Now, my friends are a thoughtful bunch. They're supremely educated, and they've done all the impressive things they need to do to become compelling candidates, even for elite schools like Harvard and Stanford. They justification business school with great conviction and this often spills over into evangelism. They point to the Wikipedia profiles of those who run our world, establishing the linear relationship between degree and power of decree. And they back-up their certainties through the liquidation of assets in preparation for tuition; a sacrifice that's for many is dwarfed by the salary that they will forego for the next two years.

Yet for those I know, I'd say that business school is probably not the right path to pursue. I'd have that suspicion in the face of anyone trying to sell me something as confidently and aggressively as they do their own decision on this. But let's look at what business school provides to an emerging leader. It's hardly passion; passion can be innate, but for many it's a hands-on process of trial-and-error. It could be the network, but is it really? If you're already working at a top flight consulting firm or bank, you'll have been surrounded by a phenomenal, expansive network for many years, particularly if you were funneled in from a leading academic institution. There's a case that you'll pick up skills, but if you're the sort of self-motivated individual who can succeed at the numerous professional and academic hurdles that came before, you can also pretty easily teach yourself financial modeling, accounting, or whatever else you think you're deficient in. And even more importantly, many former business school students will tell you that they did the majority of their skill learning on the job.

There are two other related justifications, which is often used by business school proponents as trump cards, but these too ultimately still rest on weak foundations. They are the notions that business school enables career switching, as well as providing a "stamp" that is increasingly necessary for being considered for many desirable jobs. My thoughts here are simple. Those who I know simply would not enjoy working for employers who are not capable of seeing round pegs and sanding off their square holes in response. Skills can be easily taught, but in a global war for talent, abilities - like those that these friends possess - are in short supply, and those who are winning that war are already seeing past the resume and designing highly-complex means to do so.
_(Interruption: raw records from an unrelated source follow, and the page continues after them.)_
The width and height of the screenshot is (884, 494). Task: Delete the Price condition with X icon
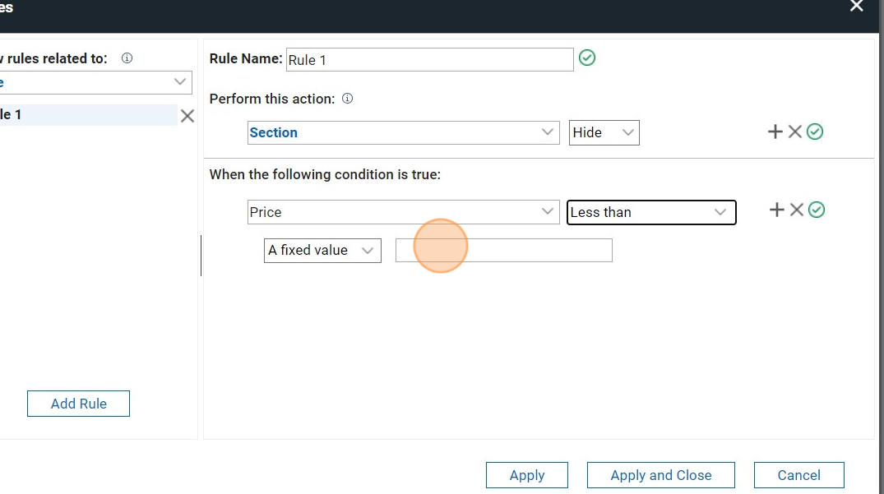[x=797, y=210]
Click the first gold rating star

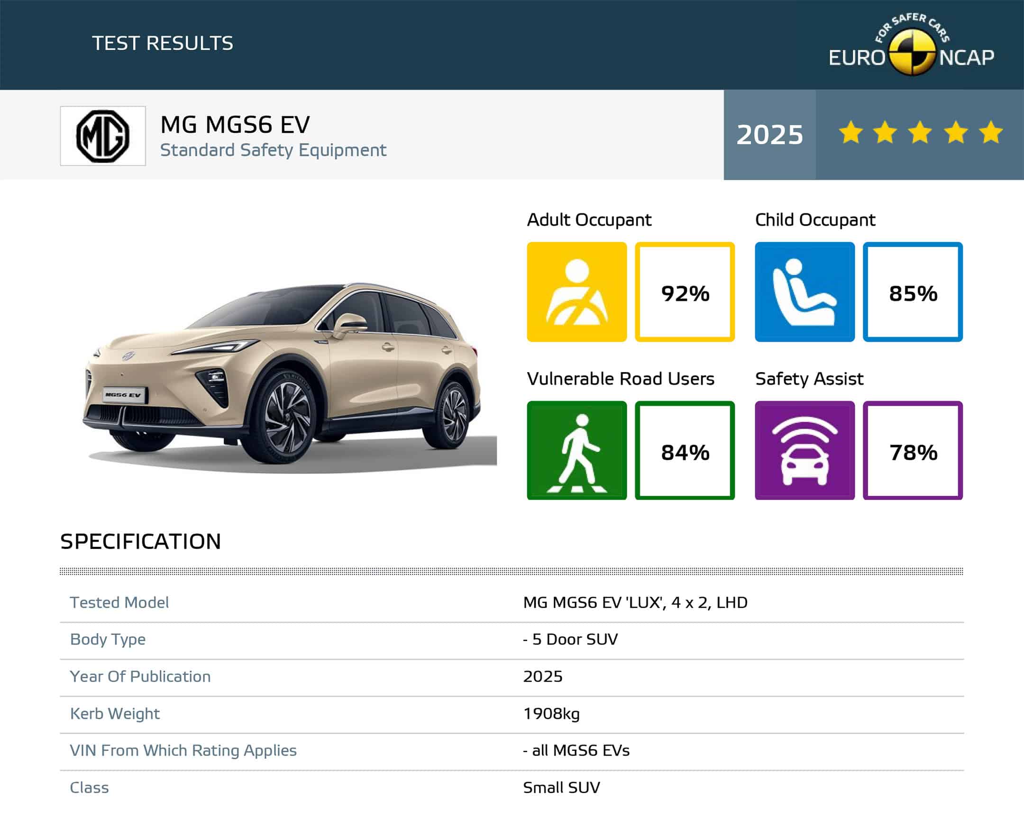850,132
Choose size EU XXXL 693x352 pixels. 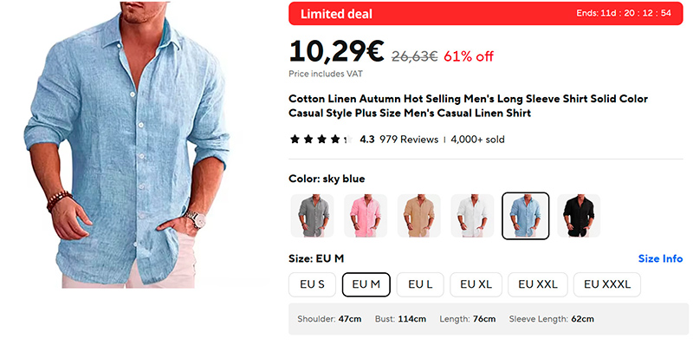(x=607, y=284)
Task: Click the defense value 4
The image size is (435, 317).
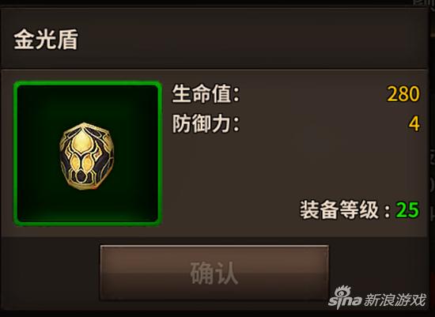Action: click(x=414, y=123)
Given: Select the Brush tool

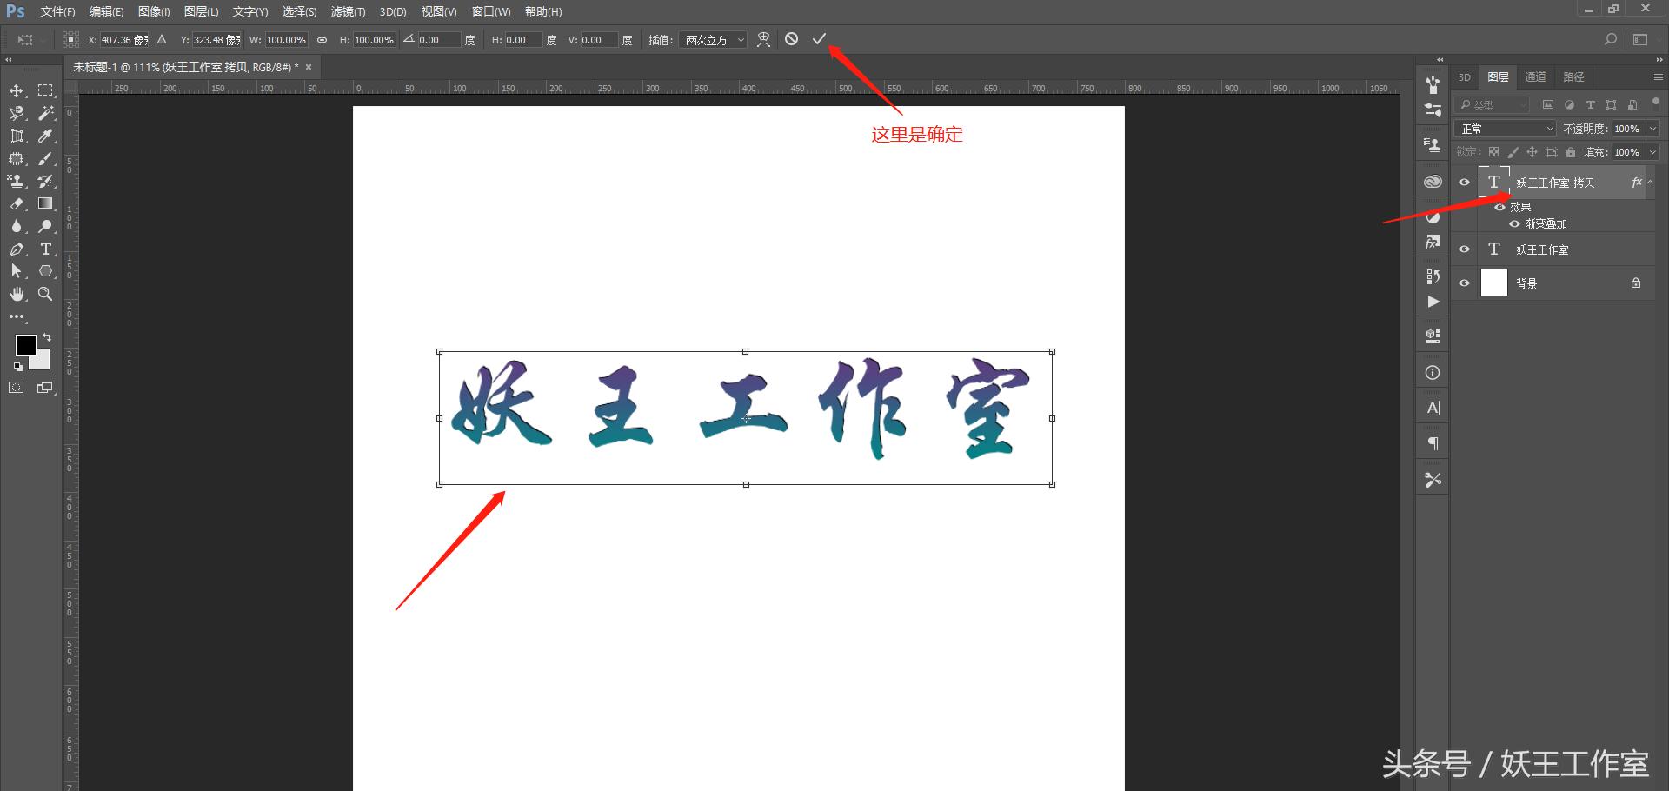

Business school may be the right decision for any one individual, but I find it increasingly hard to see why the real leaders of the future will continue to choose this path. An MBA is a form of insurance; a highly-conservative move to hedge against risk. It does establish a salary floor, and there's certainly value in that. But let's be honest about what it is: it's a move for the individual who's not confident enough that they possess what it takes to accelerate their career on their own.